[START]

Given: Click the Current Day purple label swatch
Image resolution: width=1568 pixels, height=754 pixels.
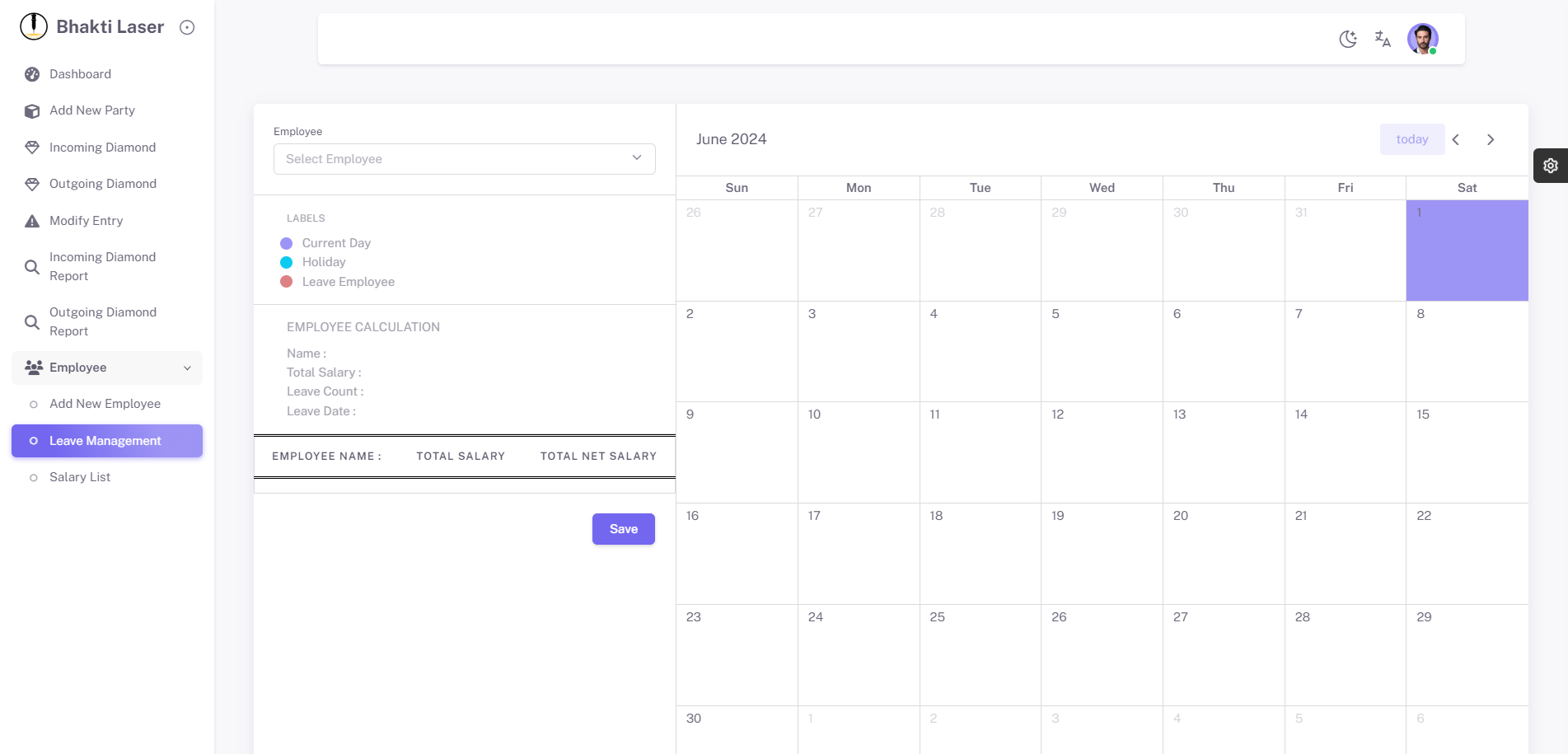Looking at the screenshot, I should click(287, 243).
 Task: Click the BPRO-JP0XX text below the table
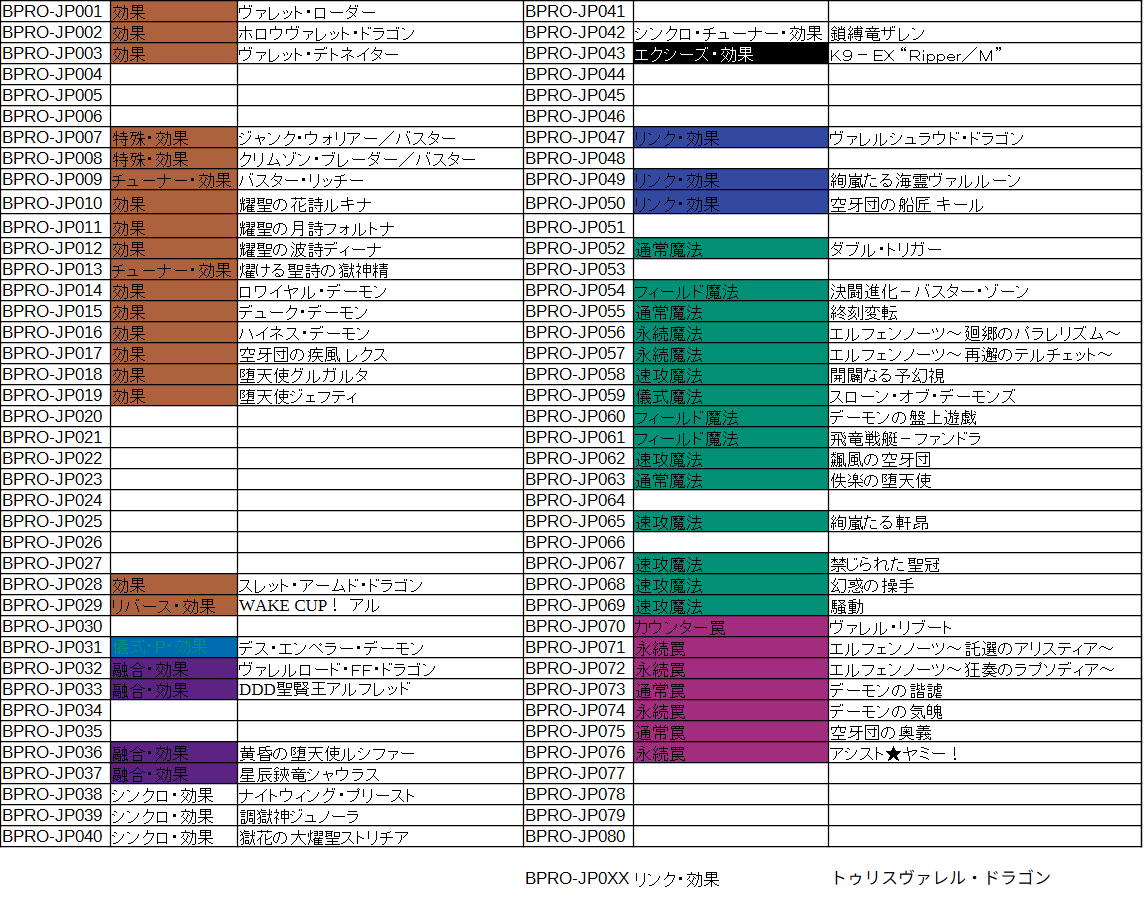pyautogui.click(x=577, y=879)
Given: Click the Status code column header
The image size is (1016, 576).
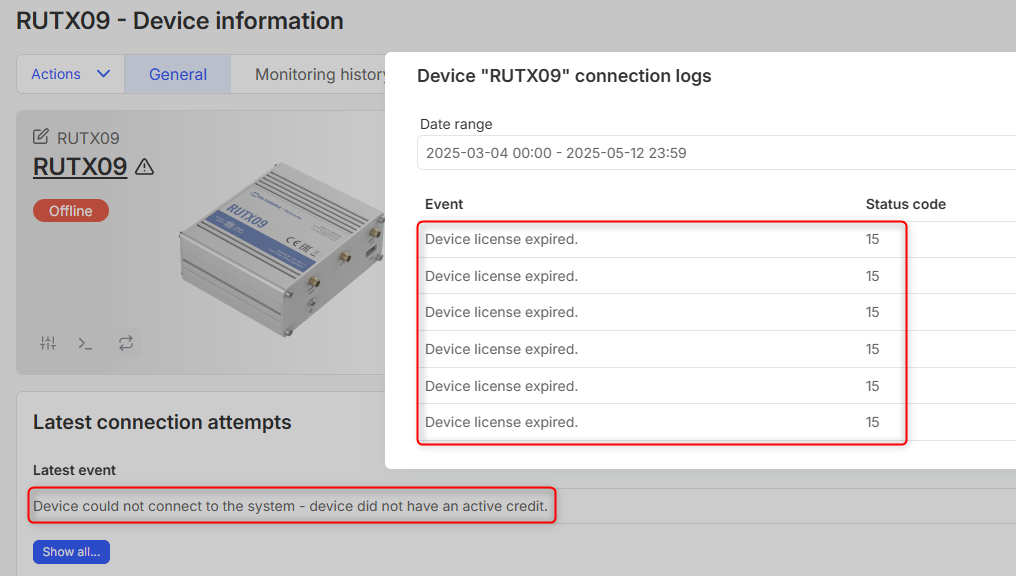Looking at the screenshot, I should point(905,204).
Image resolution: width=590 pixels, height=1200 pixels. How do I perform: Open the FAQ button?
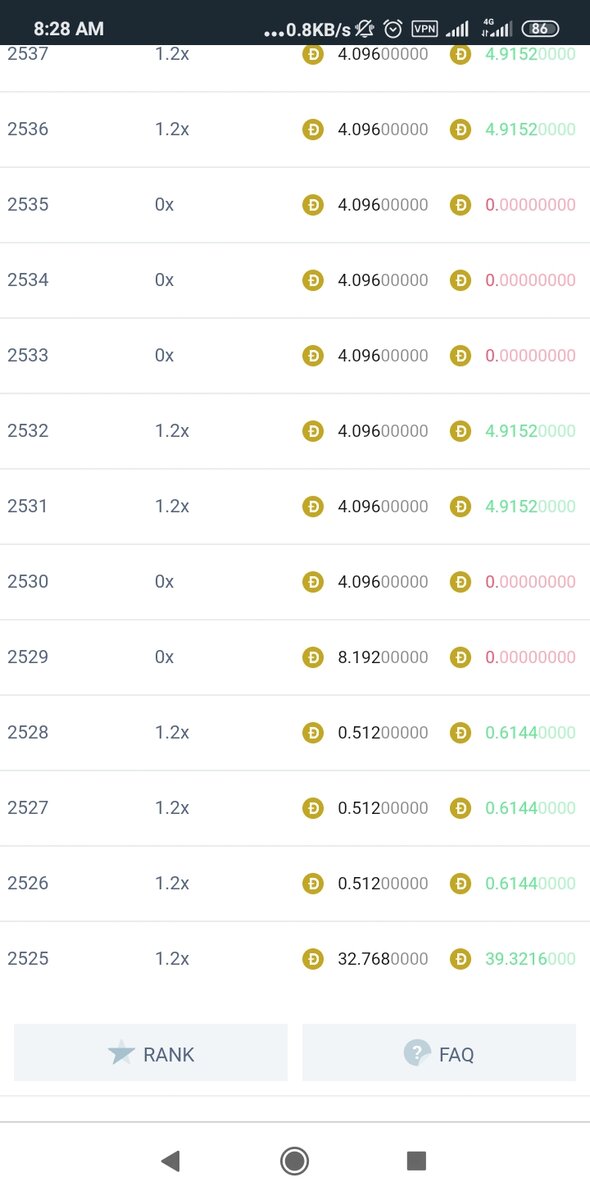439,1052
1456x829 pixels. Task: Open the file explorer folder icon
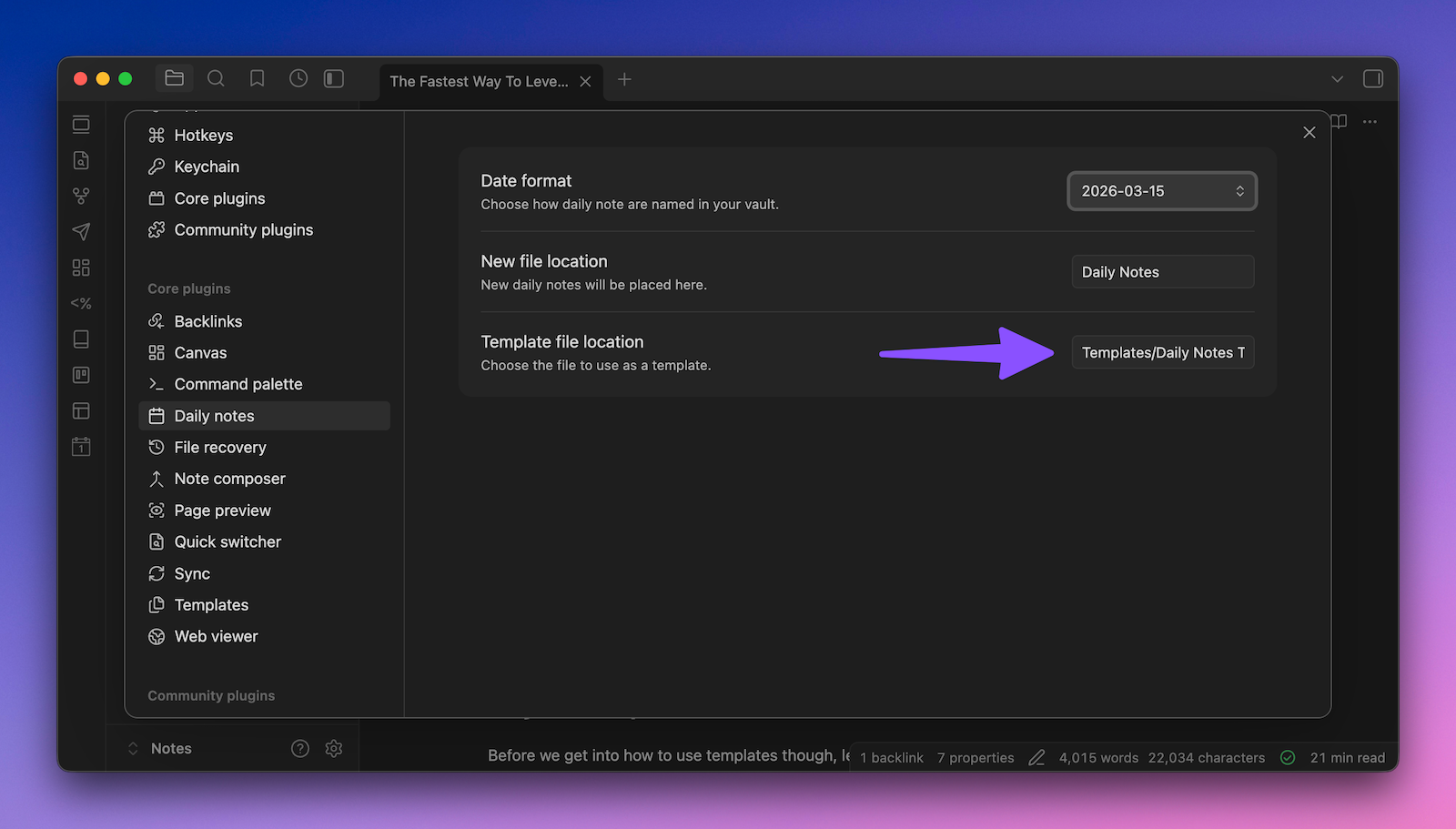click(174, 79)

[END]

STATED TASK:
Please copy out all of the data above word for word, leaving out the pictures.

SOLUTION:
Given: Click the Current Day purple label swatch
Image resolution: width=1568 pixels, height=754 pixels.
Looking at the screenshot, I should click(287, 243).
 Task: Click the BPRO-JP0XX text below the table
pyautogui.click(x=577, y=879)
Given: Click the Status code column header
The image size is (1016, 576).
Looking at the screenshot, I should point(905,204).
Image resolution: width=590 pixels, height=1200 pixels. How do I perform: Open the FAQ button?
439,1052
1456x829 pixels. Task: Open the file explorer folder icon
click(174, 79)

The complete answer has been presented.